### Brief
Retype these lines exactly, beginning at the line that contains "How do I perform: Unmute" and stopping after the line that contains "Screen dimensions: 707x581 coord(617,79)".

### Word and element locating data
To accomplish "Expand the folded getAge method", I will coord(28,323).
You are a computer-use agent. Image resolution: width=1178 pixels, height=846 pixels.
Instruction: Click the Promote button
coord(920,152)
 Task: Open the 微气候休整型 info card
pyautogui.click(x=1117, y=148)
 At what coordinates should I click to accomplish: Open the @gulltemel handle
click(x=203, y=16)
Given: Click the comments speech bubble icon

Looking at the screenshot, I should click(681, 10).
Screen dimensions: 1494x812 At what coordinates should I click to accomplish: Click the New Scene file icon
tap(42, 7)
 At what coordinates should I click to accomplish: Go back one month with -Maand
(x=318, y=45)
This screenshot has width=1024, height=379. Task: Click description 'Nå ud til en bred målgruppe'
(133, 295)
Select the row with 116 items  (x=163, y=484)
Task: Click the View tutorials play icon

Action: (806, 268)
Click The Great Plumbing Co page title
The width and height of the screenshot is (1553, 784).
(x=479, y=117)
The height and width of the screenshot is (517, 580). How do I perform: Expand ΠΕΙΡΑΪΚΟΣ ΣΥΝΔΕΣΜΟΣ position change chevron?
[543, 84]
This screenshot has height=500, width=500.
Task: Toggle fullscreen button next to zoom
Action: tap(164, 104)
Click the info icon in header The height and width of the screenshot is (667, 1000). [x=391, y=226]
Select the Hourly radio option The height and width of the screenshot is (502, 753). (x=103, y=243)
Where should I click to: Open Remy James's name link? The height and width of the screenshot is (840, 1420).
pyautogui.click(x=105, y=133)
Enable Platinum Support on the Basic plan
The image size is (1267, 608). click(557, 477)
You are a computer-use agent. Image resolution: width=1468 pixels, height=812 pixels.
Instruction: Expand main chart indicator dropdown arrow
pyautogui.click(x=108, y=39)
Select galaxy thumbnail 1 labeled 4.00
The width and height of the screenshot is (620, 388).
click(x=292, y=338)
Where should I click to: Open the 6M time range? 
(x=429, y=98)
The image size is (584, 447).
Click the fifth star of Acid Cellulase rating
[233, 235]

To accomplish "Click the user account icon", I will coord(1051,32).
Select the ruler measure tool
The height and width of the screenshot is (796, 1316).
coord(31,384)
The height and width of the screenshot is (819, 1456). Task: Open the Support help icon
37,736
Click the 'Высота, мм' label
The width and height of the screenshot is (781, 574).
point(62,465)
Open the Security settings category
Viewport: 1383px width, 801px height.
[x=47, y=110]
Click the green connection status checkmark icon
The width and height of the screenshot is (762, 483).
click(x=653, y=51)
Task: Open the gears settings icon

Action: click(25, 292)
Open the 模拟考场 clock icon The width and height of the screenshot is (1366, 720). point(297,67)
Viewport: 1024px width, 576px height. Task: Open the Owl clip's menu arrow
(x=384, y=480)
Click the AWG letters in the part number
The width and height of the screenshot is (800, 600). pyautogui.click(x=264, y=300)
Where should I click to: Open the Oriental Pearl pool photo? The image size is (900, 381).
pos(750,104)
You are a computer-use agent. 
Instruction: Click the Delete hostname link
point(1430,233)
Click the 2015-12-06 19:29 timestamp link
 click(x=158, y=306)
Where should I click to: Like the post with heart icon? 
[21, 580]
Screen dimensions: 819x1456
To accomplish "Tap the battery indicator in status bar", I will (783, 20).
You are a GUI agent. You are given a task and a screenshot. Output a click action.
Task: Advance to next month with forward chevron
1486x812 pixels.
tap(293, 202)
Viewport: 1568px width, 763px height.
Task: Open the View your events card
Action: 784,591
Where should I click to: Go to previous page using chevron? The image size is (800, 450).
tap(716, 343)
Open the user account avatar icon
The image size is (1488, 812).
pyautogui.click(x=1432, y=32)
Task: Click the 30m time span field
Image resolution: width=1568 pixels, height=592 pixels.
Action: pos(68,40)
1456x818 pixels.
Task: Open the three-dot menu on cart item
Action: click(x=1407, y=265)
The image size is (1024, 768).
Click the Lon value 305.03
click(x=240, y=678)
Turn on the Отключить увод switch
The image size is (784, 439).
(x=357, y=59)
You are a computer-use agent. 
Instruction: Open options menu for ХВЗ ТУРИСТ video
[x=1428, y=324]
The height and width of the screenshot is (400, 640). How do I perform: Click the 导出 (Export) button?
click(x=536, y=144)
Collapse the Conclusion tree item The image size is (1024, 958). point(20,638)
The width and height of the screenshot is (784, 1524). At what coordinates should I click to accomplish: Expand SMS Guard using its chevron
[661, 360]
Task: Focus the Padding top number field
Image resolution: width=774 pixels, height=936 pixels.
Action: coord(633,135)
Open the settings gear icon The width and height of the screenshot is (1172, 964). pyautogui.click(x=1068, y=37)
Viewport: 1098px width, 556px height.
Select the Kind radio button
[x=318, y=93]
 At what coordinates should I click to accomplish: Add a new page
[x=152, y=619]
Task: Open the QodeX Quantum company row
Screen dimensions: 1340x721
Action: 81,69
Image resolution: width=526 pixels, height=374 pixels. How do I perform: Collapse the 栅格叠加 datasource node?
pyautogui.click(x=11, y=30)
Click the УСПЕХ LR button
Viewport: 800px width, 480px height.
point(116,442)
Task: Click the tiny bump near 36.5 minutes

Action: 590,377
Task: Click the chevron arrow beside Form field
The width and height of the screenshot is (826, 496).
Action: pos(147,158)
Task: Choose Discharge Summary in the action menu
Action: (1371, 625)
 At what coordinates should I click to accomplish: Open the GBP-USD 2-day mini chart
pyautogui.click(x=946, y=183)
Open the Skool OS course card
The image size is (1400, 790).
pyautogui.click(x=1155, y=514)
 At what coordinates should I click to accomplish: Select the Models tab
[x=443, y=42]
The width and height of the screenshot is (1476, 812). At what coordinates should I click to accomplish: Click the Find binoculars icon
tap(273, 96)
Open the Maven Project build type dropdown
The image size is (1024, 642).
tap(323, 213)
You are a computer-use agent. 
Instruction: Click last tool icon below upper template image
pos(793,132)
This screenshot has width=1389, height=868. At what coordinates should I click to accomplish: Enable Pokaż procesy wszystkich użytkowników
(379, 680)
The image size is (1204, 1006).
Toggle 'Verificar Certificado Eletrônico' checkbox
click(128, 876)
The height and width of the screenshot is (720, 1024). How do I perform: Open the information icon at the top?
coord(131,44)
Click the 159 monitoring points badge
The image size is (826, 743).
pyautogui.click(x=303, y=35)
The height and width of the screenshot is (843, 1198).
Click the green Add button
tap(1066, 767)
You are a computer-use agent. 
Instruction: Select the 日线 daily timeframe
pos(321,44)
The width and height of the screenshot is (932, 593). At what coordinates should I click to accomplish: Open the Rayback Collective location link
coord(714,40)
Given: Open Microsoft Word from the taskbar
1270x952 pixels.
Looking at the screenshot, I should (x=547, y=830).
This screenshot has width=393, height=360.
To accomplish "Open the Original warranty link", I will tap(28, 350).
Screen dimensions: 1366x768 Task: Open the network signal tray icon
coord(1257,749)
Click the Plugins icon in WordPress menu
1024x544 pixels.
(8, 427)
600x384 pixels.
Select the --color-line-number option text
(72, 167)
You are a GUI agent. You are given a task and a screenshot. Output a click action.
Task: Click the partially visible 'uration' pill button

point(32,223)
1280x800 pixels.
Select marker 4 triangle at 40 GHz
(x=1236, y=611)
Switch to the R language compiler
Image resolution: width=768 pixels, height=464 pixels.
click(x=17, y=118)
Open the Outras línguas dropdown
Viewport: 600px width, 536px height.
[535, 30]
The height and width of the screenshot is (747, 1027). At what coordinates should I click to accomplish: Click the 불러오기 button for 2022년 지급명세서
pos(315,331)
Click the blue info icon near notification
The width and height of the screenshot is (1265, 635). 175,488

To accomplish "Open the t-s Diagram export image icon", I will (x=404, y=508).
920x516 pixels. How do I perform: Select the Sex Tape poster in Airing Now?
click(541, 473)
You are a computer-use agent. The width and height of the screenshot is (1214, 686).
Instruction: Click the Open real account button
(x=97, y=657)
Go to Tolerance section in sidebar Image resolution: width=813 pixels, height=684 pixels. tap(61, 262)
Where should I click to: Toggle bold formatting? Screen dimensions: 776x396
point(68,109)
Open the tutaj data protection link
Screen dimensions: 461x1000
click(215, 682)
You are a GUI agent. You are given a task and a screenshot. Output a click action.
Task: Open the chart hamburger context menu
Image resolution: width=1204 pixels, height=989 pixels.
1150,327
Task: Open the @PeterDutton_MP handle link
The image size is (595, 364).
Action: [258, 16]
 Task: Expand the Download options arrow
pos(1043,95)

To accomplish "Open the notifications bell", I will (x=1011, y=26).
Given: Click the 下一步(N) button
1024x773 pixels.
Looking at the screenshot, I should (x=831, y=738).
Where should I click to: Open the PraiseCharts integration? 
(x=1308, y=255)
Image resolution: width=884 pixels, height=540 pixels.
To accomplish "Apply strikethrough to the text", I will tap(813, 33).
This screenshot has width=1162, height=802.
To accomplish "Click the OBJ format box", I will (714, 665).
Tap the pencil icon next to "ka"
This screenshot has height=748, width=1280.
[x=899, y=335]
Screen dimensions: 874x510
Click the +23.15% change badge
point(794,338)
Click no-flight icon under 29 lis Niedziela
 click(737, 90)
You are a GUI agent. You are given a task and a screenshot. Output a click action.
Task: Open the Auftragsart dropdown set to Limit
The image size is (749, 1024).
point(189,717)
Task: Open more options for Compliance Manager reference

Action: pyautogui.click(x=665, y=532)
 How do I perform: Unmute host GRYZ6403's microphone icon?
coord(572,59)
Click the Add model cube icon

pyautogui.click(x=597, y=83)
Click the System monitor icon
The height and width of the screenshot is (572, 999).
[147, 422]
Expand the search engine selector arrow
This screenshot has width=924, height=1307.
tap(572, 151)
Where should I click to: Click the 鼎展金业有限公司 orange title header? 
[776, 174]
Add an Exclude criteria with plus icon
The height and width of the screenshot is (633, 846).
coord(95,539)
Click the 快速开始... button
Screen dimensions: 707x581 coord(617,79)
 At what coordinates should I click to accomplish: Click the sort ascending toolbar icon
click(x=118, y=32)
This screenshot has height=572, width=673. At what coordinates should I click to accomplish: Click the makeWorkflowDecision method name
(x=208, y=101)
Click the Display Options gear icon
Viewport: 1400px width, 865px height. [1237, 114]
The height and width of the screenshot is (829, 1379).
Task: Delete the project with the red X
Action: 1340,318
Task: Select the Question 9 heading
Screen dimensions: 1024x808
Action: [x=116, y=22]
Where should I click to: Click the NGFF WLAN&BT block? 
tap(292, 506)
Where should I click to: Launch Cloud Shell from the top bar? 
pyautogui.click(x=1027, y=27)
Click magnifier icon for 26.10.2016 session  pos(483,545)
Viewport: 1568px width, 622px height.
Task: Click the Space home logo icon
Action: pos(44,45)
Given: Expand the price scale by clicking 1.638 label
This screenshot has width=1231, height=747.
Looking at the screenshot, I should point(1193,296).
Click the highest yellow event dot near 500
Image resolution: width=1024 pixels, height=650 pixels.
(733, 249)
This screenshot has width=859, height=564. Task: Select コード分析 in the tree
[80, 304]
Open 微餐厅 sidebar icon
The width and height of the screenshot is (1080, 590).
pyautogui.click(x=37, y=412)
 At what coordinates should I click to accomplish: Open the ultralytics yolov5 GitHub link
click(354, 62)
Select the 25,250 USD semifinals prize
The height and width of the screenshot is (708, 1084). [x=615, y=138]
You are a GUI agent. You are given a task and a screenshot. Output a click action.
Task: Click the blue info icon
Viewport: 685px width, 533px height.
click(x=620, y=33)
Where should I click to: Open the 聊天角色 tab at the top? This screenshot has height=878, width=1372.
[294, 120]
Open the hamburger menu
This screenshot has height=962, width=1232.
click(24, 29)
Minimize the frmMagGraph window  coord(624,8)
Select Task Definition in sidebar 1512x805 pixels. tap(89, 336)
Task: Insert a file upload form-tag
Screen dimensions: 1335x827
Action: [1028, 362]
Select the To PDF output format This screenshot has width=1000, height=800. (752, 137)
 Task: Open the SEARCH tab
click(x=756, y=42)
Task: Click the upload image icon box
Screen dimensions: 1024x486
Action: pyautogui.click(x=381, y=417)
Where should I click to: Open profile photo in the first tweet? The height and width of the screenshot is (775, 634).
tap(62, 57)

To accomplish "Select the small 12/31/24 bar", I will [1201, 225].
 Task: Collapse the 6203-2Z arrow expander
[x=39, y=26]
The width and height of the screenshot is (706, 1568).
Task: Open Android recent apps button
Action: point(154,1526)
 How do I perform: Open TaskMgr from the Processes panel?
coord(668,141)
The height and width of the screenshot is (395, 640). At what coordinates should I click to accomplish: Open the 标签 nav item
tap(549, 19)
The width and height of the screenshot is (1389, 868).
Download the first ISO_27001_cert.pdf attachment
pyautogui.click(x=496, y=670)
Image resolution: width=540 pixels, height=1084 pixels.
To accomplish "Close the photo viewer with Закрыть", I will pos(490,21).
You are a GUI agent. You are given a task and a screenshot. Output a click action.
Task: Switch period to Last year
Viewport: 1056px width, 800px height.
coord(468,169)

### Task output
 How do I perform: Unmute host GRYZ6403's microphone icon?
coord(572,59)
Click the Add model cube icon

pyautogui.click(x=597, y=83)
Click the System monitor icon
The height and width of the screenshot is (572, 999).
[147, 422]
Expand the search engine selector arrow
This screenshot has width=924, height=1307.
tap(572, 151)
Where should I click to: Click the 鼎展金业有限公司 orange title header? 
[776, 174]
Add an Exclude criteria with plus icon
The height and width of the screenshot is (633, 846).
coord(95,539)
Click the 快速开始... button
Screen dimensions: 707x581 coord(617,79)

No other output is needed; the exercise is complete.